- EXERCISE INSTRUCTIONS
Below are records; from the line containing "Instruction: Click the 총금액 spinner arrows" through the very last line, output each line exactly. No pictures.

*****

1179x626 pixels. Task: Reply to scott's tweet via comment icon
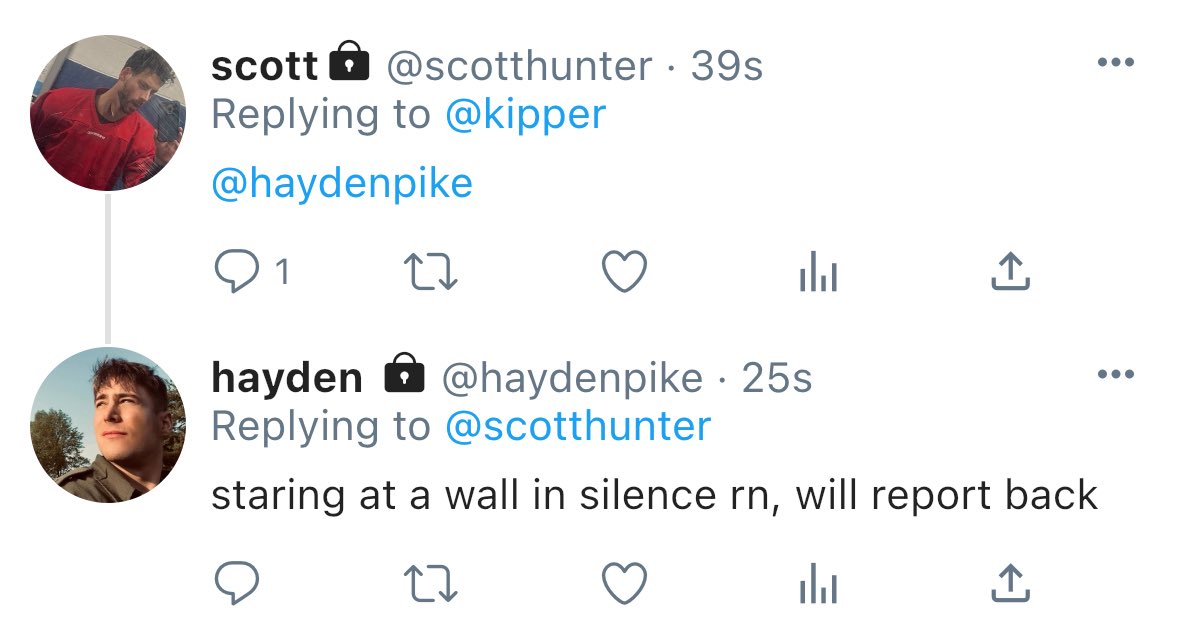tap(237, 271)
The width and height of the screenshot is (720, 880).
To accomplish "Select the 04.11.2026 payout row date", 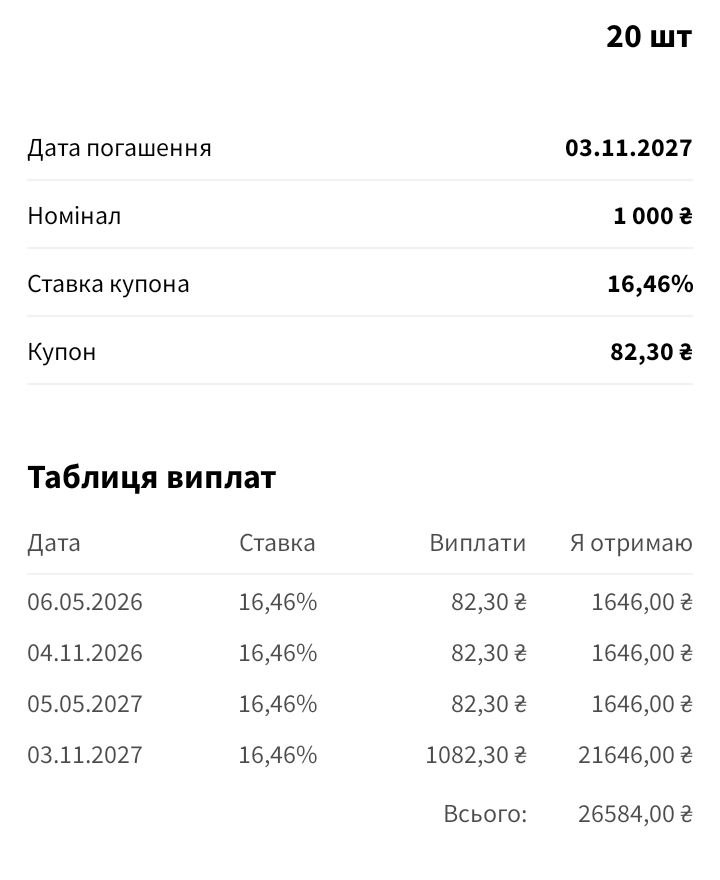I will tap(85, 653).
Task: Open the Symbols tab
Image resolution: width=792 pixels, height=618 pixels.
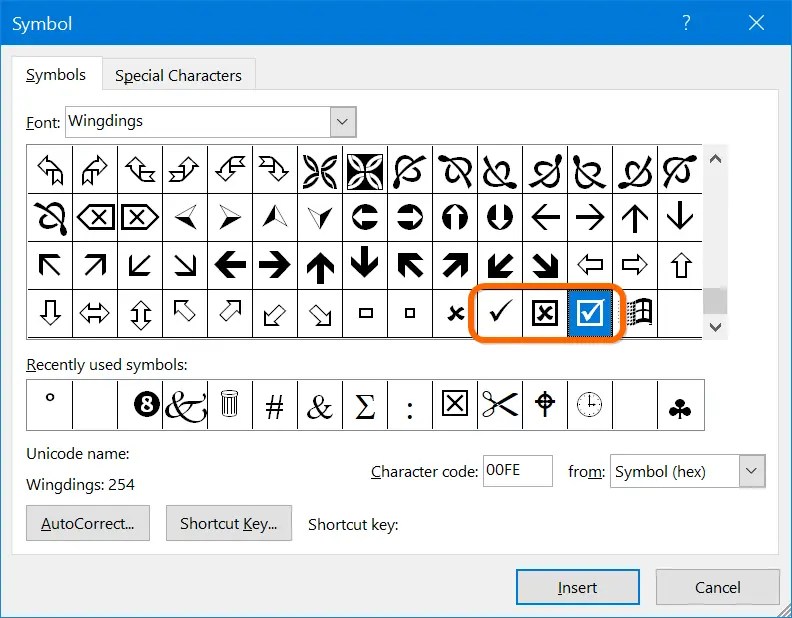Action: pos(56,75)
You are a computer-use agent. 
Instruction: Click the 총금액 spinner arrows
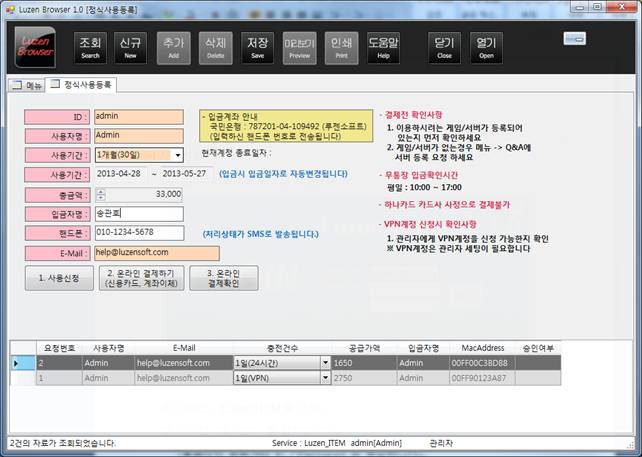pyautogui.click(x=100, y=194)
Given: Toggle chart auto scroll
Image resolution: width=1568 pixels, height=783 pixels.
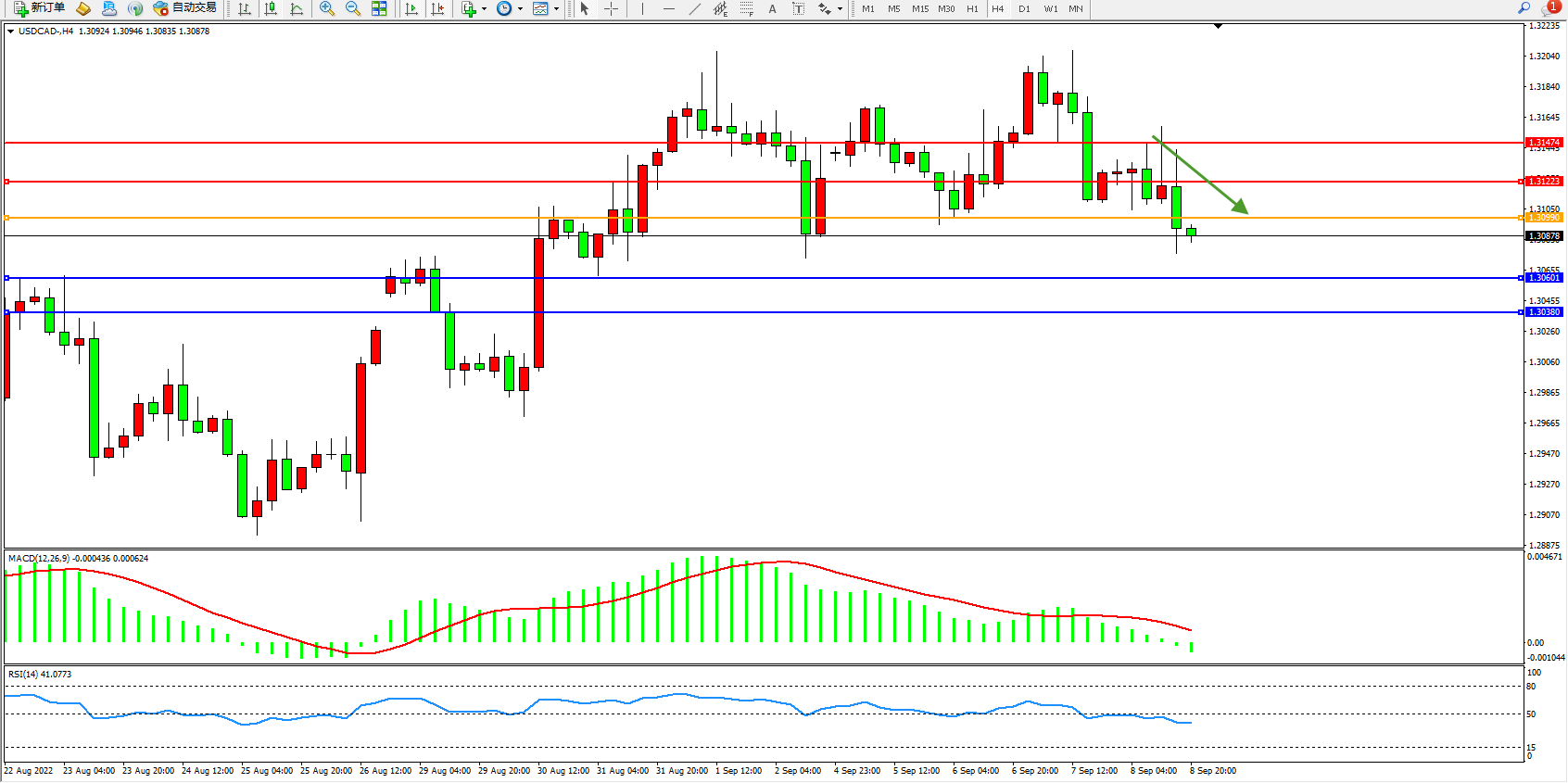Looking at the screenshot, I should click(x=411, y=8).
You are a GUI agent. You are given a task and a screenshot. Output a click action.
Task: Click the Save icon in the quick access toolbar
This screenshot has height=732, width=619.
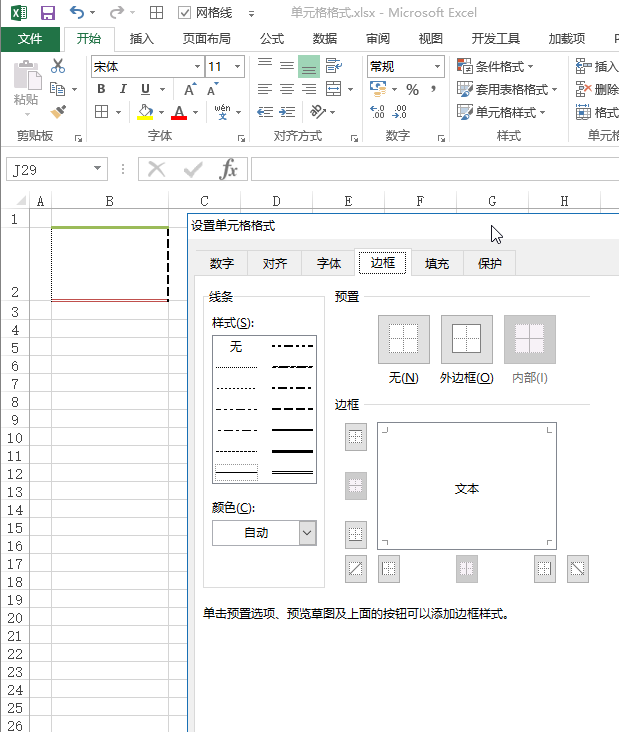(x=47, y=13)
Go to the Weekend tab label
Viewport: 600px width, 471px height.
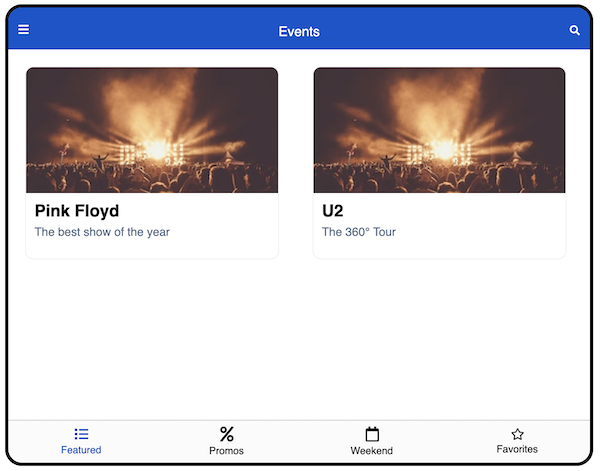[x=372, y=451]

*****

- RESPONSE BELOW
Instruction: Click the 총금액 spinner arrows
pyautogui.click(x=100, y=194)
Given: Toggle chart auto scroll
Image resolution: width=1568 pixels, height=783 pixels.
Looking at the screenshot, I should click(x=411, y=8).
You are a GUI agent. You are given a task and a screenshot. Output a click action.
Task: Click the Save icon in the quick access toolbar
This screenshot has height=732, width=619.
(x=47, y=13)
Go to the Weekend tab label
Viewport: 600px width, 471px height.
[x=372, y=451]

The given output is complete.